In this study, any evoked SEP response was designated as an incomplete impairment in AIS and a non-evoked SEP response as a complete impairment to evaluate the importance of complete or incomplete impairments on the comprehensive functional prognosis of SCI patients in everyday ADL tasks and walking. It was our aim to investigate the applicability of those evaluation tools as a prognostic index of functional recovery. The relationship between maximum functional restoration and functional recovery efficiency was analyzed in terms of AIS and posterior tibial nerve SEP (PTSEP) study at the beginning of rehabilitation.

MATERIALS AND METHODS

Subjects

We reviewed the medical record retrospectively. From 2006 to 2012, sixty SCI subjects (47 male, age 47.0±18.0 years, age range 5-74 years, 31 cervical level injuries, 14 thoracic level and 15 lumbar level injuries) were included with rehabilitative treatment over 2 months after the post-acute phase. Patients diagnosed with concomitant brain injury, cognitive disturbances or lower extremity fractures were not included in this study. The average duration to initiate an active rehabilitative treatment after injury was 1.9±1.5 months.

Measurements

The AIS of each subject was evaluated by physical examination at the beginning of the active rehabilitation after injury. Grade A on AIS was designated as complete impairment and grades B, C, and D were designated as incomplete impairment.

The PTSEP study was performed with Dantec Keypoint EMG/EP system (Dantec, Skovlunde, Denmark). PTSEP study was performed on the subjects at the initial stage of rehabilitation. The stimulation duration lasted 0.1 ms with a stimulation frequency of 1.5 Hz. The stimulus intensity was set as minimal intensity to initiate any twitch of toes. SEP waveforms were averaged 300 times of stimulation and recorded twice for analysis. The P1 latency of PTSEP was defined as elapsed time to first positive wave peaks and the P1-N1 amplitude was defined as the voltage difference between initial positive and next negative peak. For example, a delayed latency over 2 standard deviations from age-average latency, an amplitude drop over 50% compared with controls or the opposite side or a non-evoked potential were diagnosed as abnormal in the data acquired from the PTSEP study.

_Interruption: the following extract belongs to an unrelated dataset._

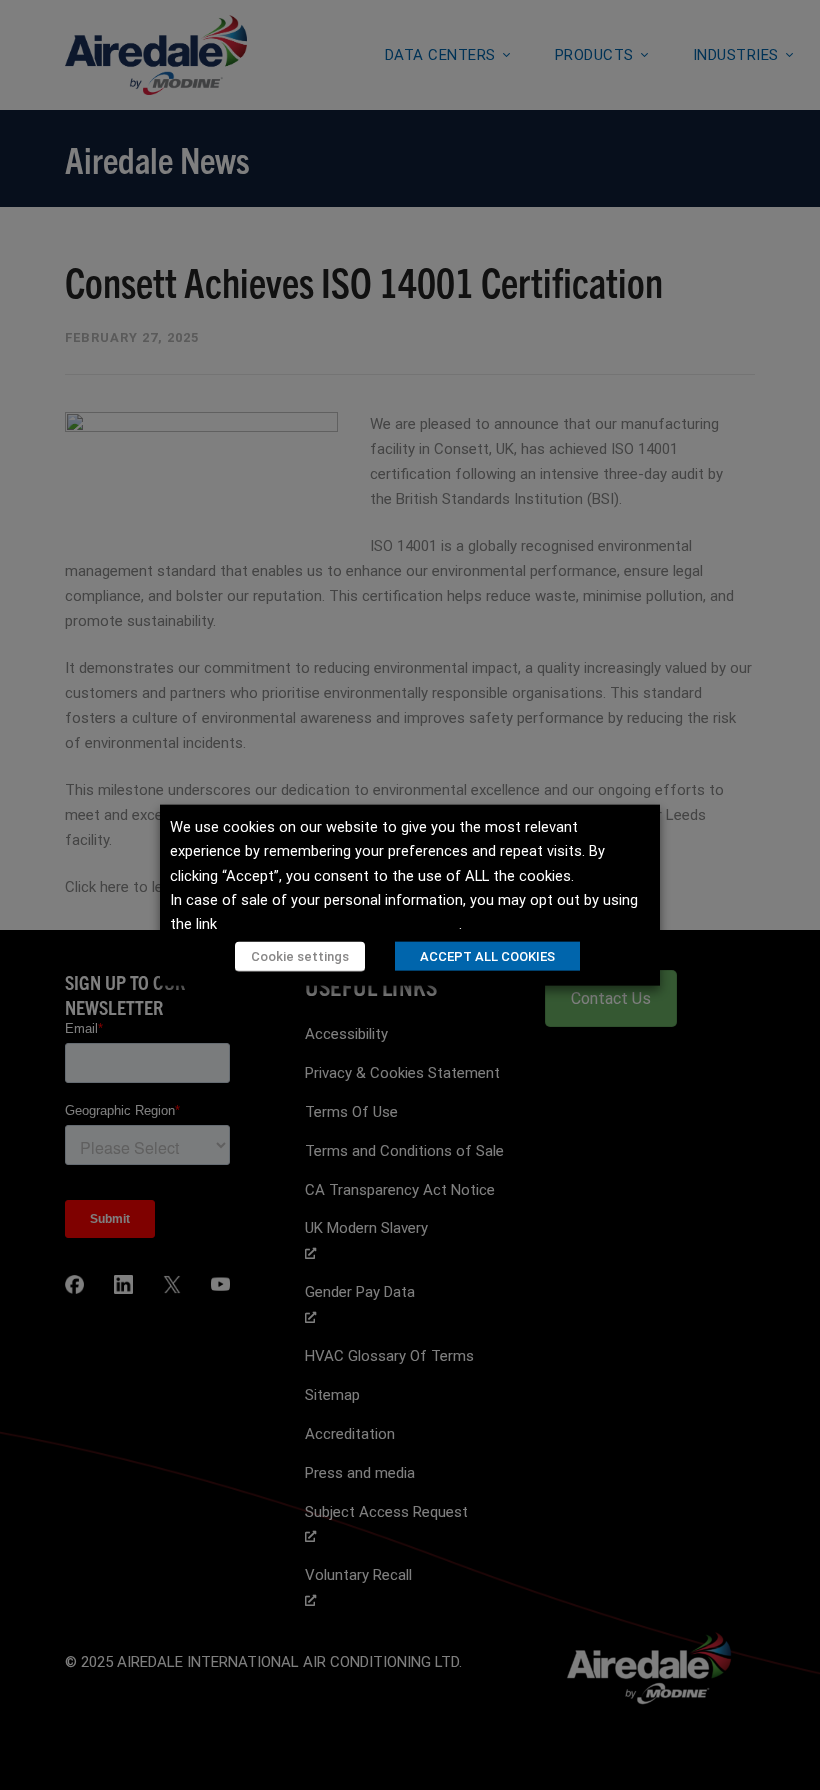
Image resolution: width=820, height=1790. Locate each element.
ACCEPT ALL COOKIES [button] (487, 955)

According to the latency and amplitude analysis, the subjects with at least partially normal waveform or abnormal latency and amplitude compared with the contralateral side were categorized as the evoked group. The subjects with non-evoked potential were categorized as the non-evoked group.

BBS, WISCI version II, SCIM version III, and MBI were evaluated for all subjects from the beginning of active rehabilitation. Also, a two-week interval follow-up evaluation was conducted if subjects were discharged to go home or transferred to another hospital.

The index score difference between initial and plateau was divided by elapsed time to evaluate the recovery efficiency of each functional index. Also the plateau was described as maximal peak point of functional evaluation throughout the rehabilitative treatment period.

The recovery efficiency of each functional index was scored by following equation:

Recovery efficiency = (plateau - initial) index score / elapsed time (day).

Statistical analysis

SPSS ver. 19 for Windows (IBM, Armonk, NY, USA) was used for statistical analysis. Nonparametric t-test was performed to analyze the functional index score difference between the complete and incomplete impairments group in AIS and was also done to analyze between any evoked and non-evoked groups of PTSEP study. The results were considered to be statistically significant at p<0.05.

RESULTS

Characteristics of population

On the basis of AIS, the number of subjects was 22 diagnosed with grade A, 8 with grade B, 17 with grade C, and 13 with grade D. The complete impairment group consisted of 22 subjects and the incomplete group of 38. Average period from the beginning to plateau or maximum score of functional indices was 3.4±1.7 months.

PTSEP study data analysis

The analysis of PTSEPs was conducted with the following AIS grades (Table 1). In the AIS A group, 3 subjects showed an evoked potential in their lower extremity and 19 subjects did not show an evoked potential. In the AIS B group, 7 subjects showed an evoked potential in their lower extremity and 1 subject did not show an evoked potential. In the AIS C group, all 17 subjects showed an evoked potential in their lower extremity. In the AIS D group, all 13 subjects showed an evoked potential in their lower extremity also. Despite the fact that the great part of the different AIS completeness groups a showed non-evoked PTSEP potential, most of AIS incompleteness groups (B, C, and D) showed an evoked PTSEP potential.

Table 1

Analysis of PTSEP study data according to the ASIA impairment scale (AIS)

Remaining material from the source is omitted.